[Exercise goal]
In the records below, write out the lines without alteration, beginning with the line that contains "Click the long underline below the subtitle" and continuing through the line that contains "point(1010,79)", with both of those lines included. Omit the pictures from your answer.

[Records on target coordinates]
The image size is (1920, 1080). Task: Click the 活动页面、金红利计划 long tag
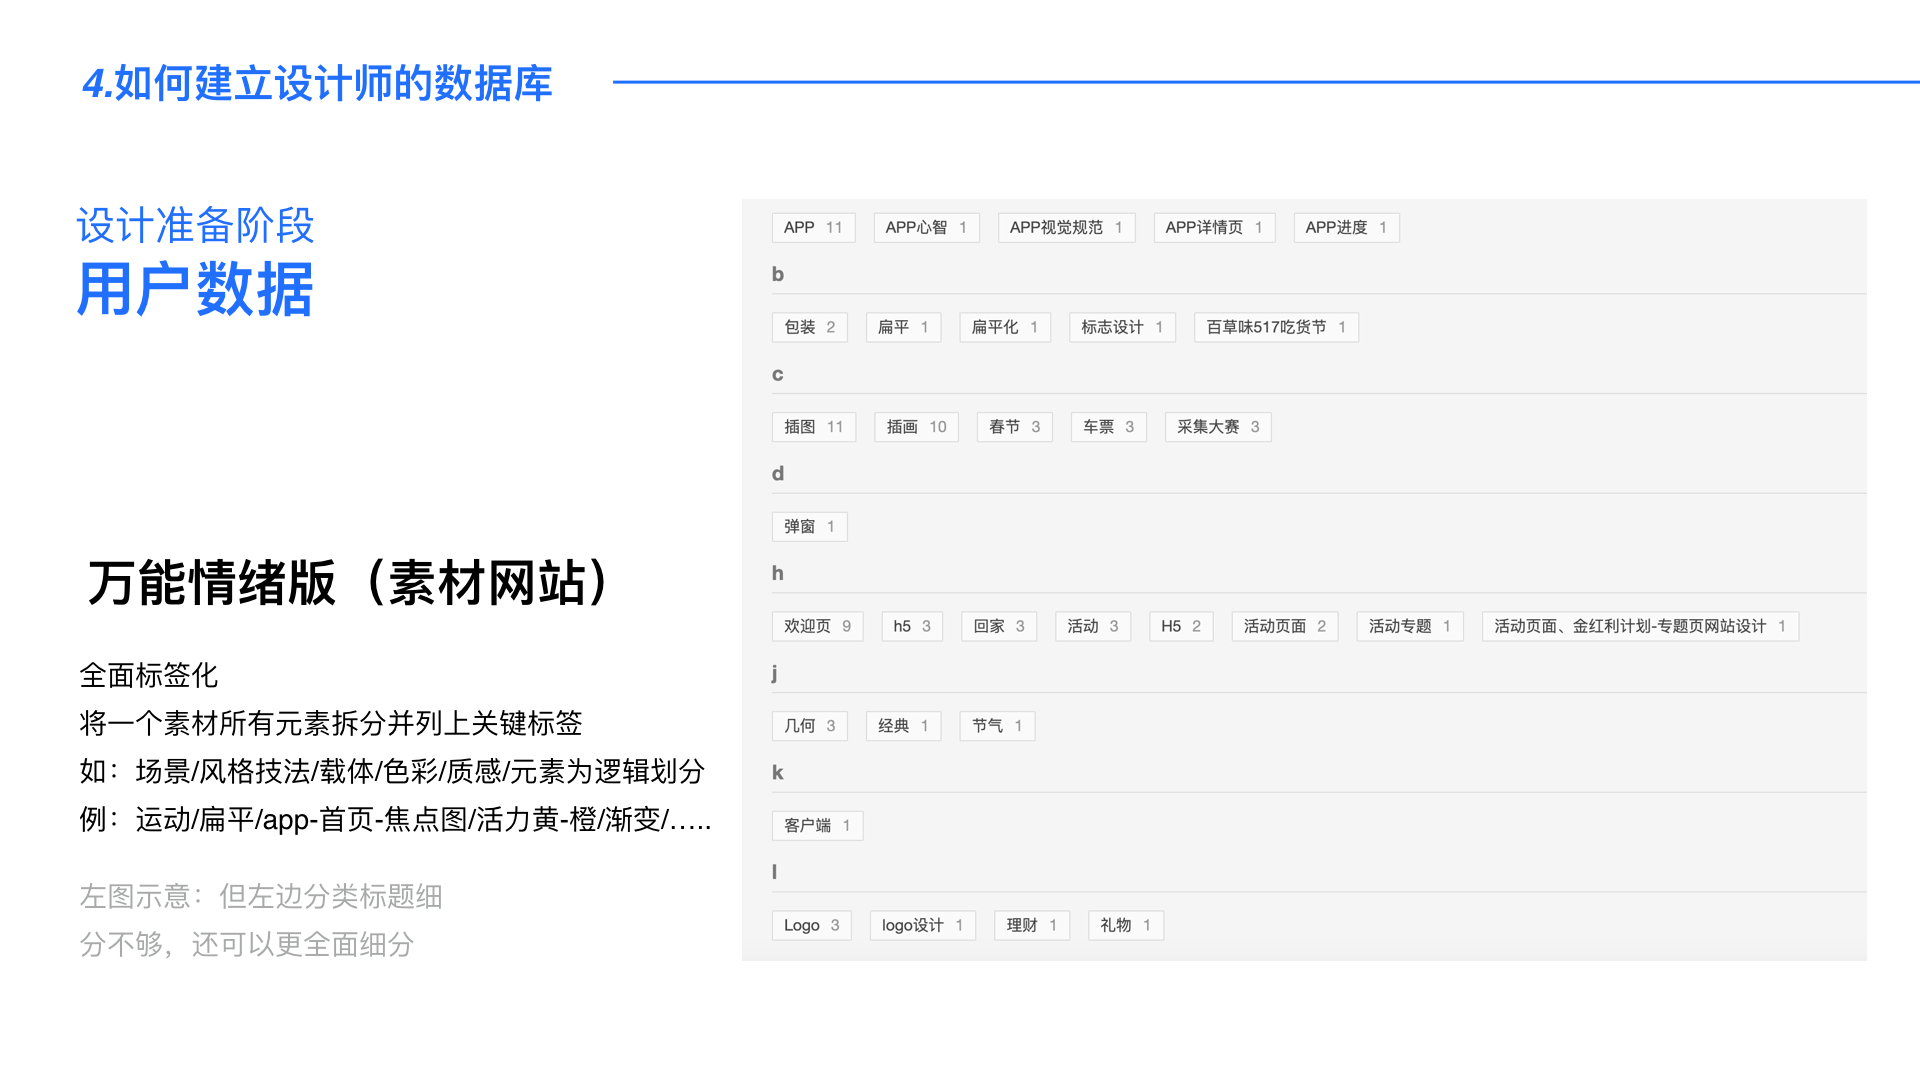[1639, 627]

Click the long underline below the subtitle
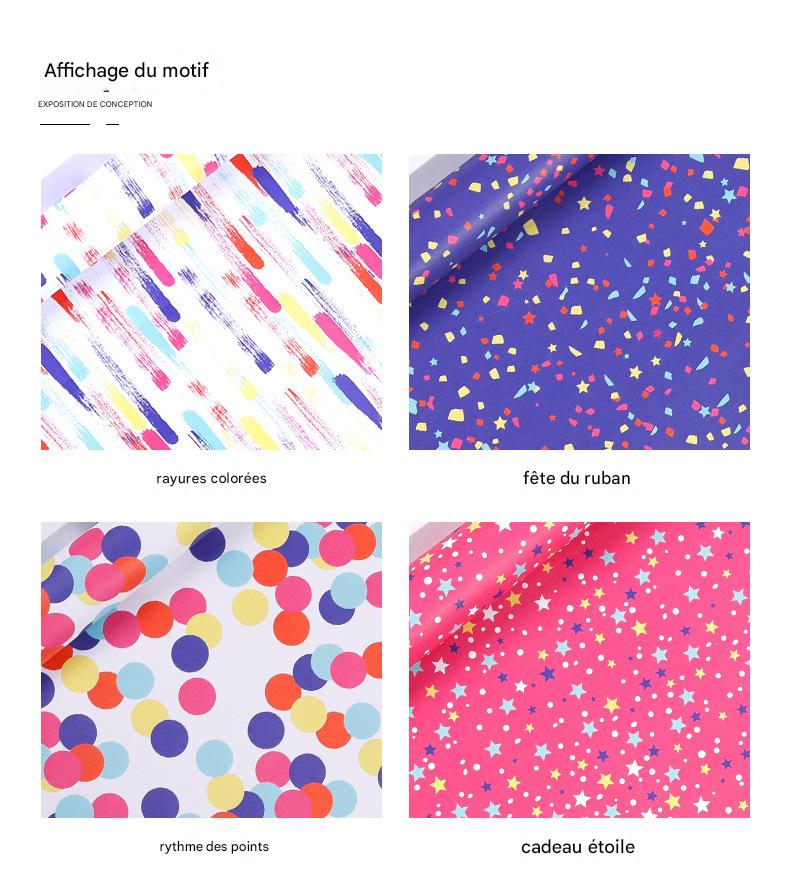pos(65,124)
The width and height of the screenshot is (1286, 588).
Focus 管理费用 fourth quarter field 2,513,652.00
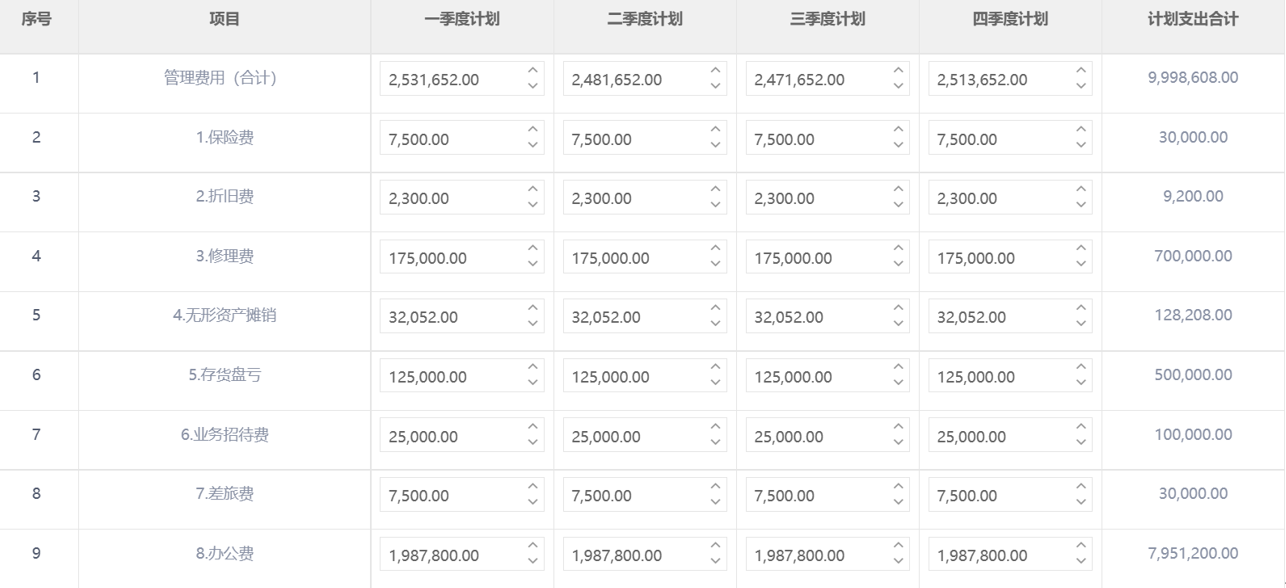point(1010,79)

---

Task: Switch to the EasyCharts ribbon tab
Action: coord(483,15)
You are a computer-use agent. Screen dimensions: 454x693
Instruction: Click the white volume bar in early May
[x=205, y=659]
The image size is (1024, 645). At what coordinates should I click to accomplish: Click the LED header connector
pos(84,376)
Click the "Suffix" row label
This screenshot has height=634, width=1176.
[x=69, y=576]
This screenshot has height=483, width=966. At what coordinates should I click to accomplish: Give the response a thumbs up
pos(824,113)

[Output]
Click the long underline below the subtitle
pos(65,124)
The width and height of the screenshot is (1286, 588).
Focus 管理费用 fourth quarter field 2,513,652.00
point(1010,79)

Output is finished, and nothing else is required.